● **Your instructions**
Using the data below, copy every line that contains the word "logo".

● **Source records**
* * * * *

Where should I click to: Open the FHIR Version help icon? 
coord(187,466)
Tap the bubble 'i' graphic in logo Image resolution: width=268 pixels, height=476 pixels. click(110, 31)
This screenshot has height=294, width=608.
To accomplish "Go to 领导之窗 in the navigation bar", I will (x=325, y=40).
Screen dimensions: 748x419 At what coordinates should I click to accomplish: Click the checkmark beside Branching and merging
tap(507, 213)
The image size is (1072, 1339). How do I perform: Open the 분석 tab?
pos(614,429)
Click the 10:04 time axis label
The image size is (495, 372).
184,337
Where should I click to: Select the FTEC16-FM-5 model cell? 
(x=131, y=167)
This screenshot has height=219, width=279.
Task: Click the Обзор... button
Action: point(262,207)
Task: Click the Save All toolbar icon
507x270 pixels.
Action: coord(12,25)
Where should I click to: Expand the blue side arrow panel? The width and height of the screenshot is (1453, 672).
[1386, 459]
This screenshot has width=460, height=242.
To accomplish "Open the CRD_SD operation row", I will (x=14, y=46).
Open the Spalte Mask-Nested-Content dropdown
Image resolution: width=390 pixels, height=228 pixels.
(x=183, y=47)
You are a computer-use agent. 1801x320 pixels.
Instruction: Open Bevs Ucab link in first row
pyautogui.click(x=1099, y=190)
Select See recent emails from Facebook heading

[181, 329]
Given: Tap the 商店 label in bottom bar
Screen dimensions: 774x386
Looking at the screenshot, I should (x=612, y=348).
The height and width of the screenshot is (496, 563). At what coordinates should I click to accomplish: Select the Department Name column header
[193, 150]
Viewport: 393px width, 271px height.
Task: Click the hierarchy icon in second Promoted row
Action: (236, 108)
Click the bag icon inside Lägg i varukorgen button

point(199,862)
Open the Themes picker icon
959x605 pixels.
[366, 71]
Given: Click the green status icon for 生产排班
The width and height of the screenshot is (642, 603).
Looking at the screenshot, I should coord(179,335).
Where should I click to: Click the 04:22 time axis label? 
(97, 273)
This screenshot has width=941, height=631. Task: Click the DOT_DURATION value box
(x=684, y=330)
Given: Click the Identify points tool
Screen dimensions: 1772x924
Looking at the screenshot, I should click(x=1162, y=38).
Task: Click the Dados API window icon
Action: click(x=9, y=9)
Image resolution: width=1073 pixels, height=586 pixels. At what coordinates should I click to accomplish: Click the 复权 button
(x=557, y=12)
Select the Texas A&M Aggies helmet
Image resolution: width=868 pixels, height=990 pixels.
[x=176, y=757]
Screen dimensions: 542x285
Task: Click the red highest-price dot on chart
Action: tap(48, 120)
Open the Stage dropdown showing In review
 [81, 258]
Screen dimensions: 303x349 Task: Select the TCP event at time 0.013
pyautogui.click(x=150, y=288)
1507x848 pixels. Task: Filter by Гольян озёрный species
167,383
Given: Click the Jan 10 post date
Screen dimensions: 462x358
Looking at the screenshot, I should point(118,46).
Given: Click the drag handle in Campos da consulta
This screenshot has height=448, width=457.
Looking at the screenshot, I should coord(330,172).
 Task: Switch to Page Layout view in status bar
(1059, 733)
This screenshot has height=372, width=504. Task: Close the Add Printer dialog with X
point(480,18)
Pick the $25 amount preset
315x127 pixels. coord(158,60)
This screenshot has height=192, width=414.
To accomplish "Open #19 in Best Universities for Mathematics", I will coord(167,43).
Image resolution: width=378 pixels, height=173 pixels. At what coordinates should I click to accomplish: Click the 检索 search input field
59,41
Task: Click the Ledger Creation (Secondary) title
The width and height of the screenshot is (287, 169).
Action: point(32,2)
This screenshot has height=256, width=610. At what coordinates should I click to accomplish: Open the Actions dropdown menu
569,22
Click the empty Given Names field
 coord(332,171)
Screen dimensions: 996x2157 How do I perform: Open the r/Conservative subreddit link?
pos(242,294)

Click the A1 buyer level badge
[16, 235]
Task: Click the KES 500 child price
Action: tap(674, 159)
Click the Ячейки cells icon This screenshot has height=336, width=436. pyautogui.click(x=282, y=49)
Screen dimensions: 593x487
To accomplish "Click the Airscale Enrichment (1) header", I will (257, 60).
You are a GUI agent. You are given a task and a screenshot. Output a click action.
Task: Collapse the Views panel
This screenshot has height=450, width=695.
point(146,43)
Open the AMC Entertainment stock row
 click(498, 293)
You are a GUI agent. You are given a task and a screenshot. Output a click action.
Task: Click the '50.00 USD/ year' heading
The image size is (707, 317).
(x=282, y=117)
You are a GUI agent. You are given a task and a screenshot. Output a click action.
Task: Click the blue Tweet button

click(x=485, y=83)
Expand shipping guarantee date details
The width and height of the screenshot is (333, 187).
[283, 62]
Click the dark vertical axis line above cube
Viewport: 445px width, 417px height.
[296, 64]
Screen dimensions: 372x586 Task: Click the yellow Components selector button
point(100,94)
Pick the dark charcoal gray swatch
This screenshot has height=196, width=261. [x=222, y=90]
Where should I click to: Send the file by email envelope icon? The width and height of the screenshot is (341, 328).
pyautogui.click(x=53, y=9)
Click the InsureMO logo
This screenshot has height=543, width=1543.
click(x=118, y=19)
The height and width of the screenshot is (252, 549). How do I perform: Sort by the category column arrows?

* * * * *

● **Task result**
Tap the bubble 'i' graphic in logo Image resolution: width=268 pixels, height=476 pixels. click(110, 31)
Click the InsureMO logo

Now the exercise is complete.